START INFORMATION
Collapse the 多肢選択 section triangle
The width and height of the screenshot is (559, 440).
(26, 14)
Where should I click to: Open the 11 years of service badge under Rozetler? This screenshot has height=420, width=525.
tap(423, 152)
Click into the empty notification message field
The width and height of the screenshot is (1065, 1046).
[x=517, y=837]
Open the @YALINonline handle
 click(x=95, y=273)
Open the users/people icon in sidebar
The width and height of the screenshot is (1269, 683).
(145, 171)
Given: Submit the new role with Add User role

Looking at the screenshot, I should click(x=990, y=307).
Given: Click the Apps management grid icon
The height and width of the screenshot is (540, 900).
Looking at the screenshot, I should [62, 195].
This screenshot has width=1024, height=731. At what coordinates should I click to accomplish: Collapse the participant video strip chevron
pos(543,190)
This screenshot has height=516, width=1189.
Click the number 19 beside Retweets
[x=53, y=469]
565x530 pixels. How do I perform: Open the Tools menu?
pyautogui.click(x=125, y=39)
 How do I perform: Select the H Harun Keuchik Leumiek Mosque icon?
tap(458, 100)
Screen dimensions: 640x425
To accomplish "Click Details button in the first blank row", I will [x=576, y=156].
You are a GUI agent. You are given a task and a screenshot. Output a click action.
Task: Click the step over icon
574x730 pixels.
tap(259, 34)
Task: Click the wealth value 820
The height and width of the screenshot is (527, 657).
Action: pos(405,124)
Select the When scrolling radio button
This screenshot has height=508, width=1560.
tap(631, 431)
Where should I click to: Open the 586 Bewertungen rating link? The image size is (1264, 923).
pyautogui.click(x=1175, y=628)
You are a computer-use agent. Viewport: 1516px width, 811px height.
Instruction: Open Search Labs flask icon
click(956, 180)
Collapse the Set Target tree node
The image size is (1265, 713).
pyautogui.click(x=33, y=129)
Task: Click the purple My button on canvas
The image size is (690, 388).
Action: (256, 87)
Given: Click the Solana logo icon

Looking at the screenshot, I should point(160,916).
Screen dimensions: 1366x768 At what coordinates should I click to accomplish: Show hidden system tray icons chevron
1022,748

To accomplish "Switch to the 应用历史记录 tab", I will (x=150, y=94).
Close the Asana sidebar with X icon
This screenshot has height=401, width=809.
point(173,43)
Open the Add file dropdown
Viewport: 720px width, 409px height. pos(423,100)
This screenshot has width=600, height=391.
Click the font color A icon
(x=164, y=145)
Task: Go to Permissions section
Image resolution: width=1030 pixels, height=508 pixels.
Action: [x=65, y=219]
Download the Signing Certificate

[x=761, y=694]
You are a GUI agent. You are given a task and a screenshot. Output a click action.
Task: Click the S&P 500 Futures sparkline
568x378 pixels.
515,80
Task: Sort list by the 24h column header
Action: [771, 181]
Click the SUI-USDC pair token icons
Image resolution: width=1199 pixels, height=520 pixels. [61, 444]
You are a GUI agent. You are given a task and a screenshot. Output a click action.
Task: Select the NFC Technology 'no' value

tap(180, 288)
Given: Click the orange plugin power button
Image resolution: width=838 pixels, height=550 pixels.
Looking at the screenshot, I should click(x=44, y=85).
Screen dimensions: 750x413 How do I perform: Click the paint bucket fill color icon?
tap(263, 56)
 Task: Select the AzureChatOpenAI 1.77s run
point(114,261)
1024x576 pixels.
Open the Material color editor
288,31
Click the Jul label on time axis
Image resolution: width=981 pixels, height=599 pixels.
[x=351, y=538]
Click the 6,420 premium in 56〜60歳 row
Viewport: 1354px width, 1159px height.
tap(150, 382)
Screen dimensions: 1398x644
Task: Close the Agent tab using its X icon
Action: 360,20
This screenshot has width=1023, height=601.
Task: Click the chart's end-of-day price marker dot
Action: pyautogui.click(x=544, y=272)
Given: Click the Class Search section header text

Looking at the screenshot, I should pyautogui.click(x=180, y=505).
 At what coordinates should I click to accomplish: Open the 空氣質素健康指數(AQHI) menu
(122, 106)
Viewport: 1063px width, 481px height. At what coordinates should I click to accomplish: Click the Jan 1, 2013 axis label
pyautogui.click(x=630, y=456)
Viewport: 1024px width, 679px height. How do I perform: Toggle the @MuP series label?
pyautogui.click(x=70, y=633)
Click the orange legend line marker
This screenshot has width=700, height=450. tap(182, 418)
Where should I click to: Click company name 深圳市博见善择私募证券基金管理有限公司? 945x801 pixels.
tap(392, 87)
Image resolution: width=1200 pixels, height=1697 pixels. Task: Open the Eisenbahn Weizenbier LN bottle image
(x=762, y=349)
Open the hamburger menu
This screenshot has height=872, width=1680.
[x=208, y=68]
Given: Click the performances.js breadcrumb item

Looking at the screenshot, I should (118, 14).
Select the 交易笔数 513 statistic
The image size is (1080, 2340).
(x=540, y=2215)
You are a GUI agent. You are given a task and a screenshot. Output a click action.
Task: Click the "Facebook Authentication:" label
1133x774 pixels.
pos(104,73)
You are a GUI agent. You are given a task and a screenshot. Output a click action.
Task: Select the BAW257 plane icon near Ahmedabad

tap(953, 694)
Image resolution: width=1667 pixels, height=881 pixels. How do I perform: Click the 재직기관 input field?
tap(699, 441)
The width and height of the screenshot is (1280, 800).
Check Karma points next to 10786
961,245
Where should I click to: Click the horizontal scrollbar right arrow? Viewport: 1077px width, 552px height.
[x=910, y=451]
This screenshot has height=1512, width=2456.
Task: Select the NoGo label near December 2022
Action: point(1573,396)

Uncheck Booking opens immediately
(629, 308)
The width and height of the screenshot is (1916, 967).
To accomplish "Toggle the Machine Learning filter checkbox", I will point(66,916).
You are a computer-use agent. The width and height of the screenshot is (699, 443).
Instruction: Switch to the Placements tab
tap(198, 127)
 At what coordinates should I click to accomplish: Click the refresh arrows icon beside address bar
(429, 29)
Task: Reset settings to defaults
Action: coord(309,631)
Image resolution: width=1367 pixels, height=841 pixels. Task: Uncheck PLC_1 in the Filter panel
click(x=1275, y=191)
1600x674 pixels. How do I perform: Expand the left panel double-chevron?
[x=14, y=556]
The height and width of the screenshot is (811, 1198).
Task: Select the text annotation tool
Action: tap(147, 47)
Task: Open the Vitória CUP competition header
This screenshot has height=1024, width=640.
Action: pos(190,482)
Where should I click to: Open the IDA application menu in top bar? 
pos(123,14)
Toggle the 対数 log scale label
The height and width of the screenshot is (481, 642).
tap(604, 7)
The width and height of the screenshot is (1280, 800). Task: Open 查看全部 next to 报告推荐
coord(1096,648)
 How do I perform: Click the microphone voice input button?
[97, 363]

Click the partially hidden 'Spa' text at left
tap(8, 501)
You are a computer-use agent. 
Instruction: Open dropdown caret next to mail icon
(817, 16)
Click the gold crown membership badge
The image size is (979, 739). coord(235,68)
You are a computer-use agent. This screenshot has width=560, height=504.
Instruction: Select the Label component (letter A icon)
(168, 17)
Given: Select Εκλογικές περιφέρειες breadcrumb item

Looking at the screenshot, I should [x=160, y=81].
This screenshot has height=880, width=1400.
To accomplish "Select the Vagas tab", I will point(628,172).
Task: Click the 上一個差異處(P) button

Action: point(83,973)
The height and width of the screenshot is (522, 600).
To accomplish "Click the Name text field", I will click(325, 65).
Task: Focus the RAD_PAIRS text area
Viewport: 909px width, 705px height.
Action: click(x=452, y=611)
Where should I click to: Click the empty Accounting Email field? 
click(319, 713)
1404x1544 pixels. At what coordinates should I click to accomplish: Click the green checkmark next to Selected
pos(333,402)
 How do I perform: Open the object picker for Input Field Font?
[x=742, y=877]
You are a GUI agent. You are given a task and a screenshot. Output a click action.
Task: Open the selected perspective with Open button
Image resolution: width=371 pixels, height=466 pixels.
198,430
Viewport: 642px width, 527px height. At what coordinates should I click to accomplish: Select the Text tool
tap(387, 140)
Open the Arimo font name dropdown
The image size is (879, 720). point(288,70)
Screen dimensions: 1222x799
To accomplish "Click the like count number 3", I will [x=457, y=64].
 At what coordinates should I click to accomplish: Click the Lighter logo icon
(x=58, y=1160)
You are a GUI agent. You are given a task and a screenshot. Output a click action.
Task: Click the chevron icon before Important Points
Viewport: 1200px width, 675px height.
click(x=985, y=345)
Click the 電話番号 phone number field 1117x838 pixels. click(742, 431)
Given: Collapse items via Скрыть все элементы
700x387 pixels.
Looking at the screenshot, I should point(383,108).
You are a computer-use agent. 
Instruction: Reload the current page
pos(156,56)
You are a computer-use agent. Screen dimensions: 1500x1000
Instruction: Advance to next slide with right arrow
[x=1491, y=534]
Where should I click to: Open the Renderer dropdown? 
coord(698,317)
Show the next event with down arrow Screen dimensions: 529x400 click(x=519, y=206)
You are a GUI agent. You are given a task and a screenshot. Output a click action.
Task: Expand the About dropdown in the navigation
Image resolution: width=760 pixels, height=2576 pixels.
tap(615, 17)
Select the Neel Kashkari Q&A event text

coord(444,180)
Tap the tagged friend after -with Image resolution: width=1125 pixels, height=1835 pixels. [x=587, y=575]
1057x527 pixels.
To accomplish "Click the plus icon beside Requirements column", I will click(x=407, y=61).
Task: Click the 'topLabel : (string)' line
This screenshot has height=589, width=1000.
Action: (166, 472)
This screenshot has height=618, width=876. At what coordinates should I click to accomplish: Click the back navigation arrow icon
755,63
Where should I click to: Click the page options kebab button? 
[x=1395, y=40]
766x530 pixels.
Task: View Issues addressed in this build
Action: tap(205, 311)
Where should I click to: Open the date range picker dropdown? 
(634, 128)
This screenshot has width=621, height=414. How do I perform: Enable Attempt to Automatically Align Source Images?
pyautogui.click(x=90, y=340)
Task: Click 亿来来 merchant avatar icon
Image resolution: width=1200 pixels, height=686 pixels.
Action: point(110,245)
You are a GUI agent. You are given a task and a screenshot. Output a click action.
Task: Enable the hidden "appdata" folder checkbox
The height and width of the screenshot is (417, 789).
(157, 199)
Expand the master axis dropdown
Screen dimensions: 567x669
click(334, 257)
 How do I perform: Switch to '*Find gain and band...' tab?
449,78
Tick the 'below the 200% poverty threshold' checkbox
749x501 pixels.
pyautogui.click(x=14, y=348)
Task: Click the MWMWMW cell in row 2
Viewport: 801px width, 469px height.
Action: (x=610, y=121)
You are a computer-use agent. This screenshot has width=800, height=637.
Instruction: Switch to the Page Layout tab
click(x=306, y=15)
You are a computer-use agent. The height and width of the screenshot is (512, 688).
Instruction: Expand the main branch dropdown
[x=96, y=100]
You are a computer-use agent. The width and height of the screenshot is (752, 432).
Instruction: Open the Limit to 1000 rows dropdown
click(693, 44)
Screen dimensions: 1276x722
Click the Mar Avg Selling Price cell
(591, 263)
END INFORMATION
Where a line above contains the string "computer", copy that line.

You are a computer-use agent. Viewport: 1516px width, 811px height.
You are a computer-use agent. The width and height of the screenshot is (699, 443).
You are a computer-use agent. 
You are a computer-use agent. This screenshot has width=560, height=504.
You are a computer-use agent. 
You are a computer-use agent. Screen dimensions: 1500x1000
You are a computer-use agent. This screenshot has width=800, height=637.
You are a computer-use agent. The height and width of the screenshot is (512, 688).
You are a computer-use agent. The width and height of the screenshot is (752, 432).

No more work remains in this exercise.